Pathways activated by EGFR?
PI3K -> AKT -> mTOR -> survival
JAK -> STAT ->survival
RAS -> RAF -> MEK -> ERK -> Proliferation
What is glivec?
Imatinib: small molecular inhibitor of BCR-ABL (constitutively active tyrosine kinase) in CML and c-KIT in GISTs.
What is a complete response to treatment?
RECIST for solid tumours
Disappearance of all target lesions.
What is a partial response to treatment?
30% decrease in sum of the longest diameter of target lesions
What is stable disease v progressive disease in solid tumours?
Progressive disease: 20% increase in sum of the longest diameter of target lesions
Stable disease: small changes that do not meet partial response (30% decrease) or progressive disease criteria.

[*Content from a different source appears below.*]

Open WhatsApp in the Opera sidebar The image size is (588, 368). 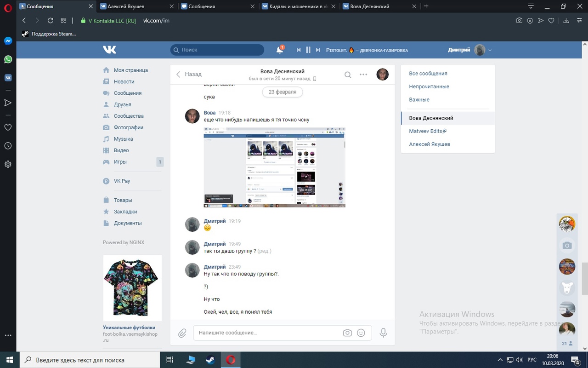tap(8, 59)
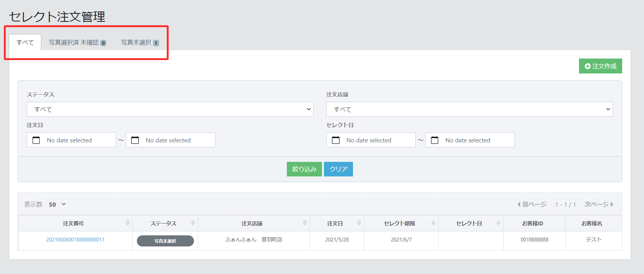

When do we expect Resistance to therapy?
After 10-12months of response to targeted therapy. (Mostly due to ‘steric hindrance’)

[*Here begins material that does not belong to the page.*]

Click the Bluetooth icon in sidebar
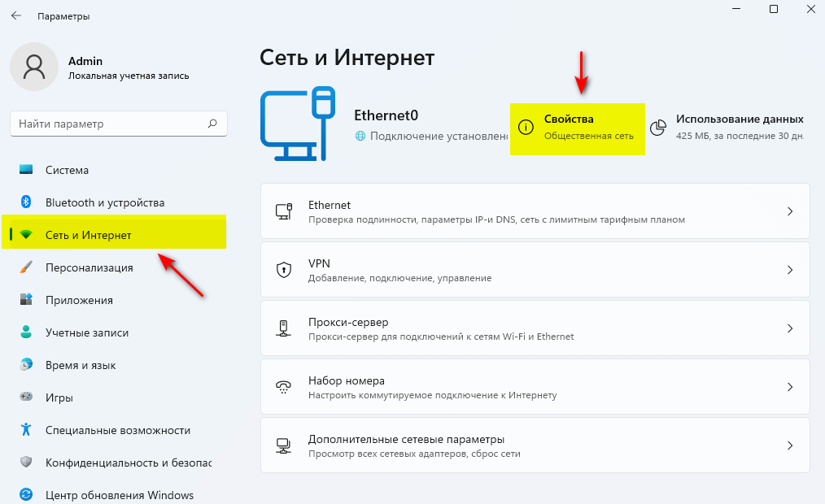Viewport: 825px width, 504px height. [26, 202]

How does radiotherapy work?
High energy X-rays interact and produce high energy electrons -> damage DNA directly (ss/ds breaks) and indirectly (cause water -> H. OH. Radicals -> ss/ds breaks)
Side effects fo radiotherapy?
Acute toxicity: after 2w, dermatitis, stomatitis and enteritis. Nausea and fatigue, hair loss (2-3w).

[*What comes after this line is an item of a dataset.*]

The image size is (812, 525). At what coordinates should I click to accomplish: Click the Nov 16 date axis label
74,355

Late toxicity: vascular injury to normal tissues, small vessel obliterative endarteritis and fibrosis.
Growth: premature fusion and loss of stature in children.
Risk of second malignancy: 3% per decade for kids, 1% per decade for adults
How to get maximum radiotherapy dose to tumour?
Conformal: shape the dose
Fractionation of therapy: daily treatments
Enhance by using chemo therapy (chemo-radiotherapy) radiosensitiser.
Example of nitrogen mustard? MOA?
Cyclophosphamide, melphalan, chlorambucil, bendamustine
MOA: DNA alkylators
Alkylating agents for chemotherapy?
Nitrosoureas: nimustine, carmustine, lomustine
Triazene: dacarbazine, procarbazine, streptozotocin - alter bases
Nitrogen mustards: chlorambucil, cyclophosphamide, melphalan, bendamustine
Aziridines: Mitomycin C, thiotepa
Modify purines, guanine/adenine alkylation and chemical crosslinking.
Antifolate and purine analogues for cancer therapy?
Antifolates: methotrexate (DHFR)
Purine analogues: 5-fluoro-uracil.
PrPP/GARFT pathway: 6-mercaptopurine
Platinum agents in cancer therapy? Which? MOA?
Cisplatin, carboplatin
MOA: intrastrand DNA cross-link, interstrand DNA cross-link, DNA histone crosslinks, induction of apoptosis.
Anthracyclines in cancer therapy?
Doxorubicin, (red fungus from adriatic)
Intercalates into DNA and inhibits Topoisomerase I and induces free radicals. Cardiotoxic
What are taxanes?
Taxol/paclitaxol. Microtubule formation inhibitor = mitotic arrest.
Not water soluble. (Frequent systemic allergic response)
Used for solid tumours
What are Camptothecins?
Topoisomerase I inhibitors. (Prevents DNA uncoiling before replication). Irinotecan/topotecan.
What is gemcitebine?
Synthetic nucleoside analogue (instead of C- blocks DNA synthesis)
Uses: bladder/urothelial. Pancreatic cancer.
Causes early neutropaenia
What is the difference between cytocidal and cytostatic agents?
Cytocidal: direct reduction in number of clonogens, kills cells. Mainly during replication
Cytostatic: prevents tumour growth, inhibiting growth signal or disrupt blood supply. Cell kill secondary.
What type of agents are cytocidal, cytostatic?
Cytocidal: most chemotherapy
Cytostatic: many biological therapies
What affects sensitivity of tumours to cytotoxic agents? Which tumours?
Rate of cell division.
High: lymphoma, leukaemia, SCLC, testis
Mid: Breast, colorectal, NSCLC
Low: HNSCC, prostate, stomach, pancreas, glioma
What is an important consideration when treating Burkitt’s lymphoma?
Burkitt’s lymphoma is very sensitive to chemo- beware of tumour lysis syndrome (hyperuricaemia, renal failure)
How does the number of cells killed by cytoxic agents change with doses?
Constant FRACTIONof cells killed by a certain dose of drug. Need repeated doses for tumour control.
Difference in adjuvant v curative primary chemotherapy?
Curative chemo: enough doses to reduce tumour cell number to zero through cumulative cell kill.
Adjuvant: less doses need to bring tumour clonogen number to zero.
How do we generally dose chemotherapy?
Body surface area (decent surrogate for drug clearance)
Biologics may be dosed by body weight.
Carboplatin dosed by GFR
What is MTD? What is LC50?
MTD: maximum tolerated dose (of chemo)
LC50: lethal concentration determined in animal models.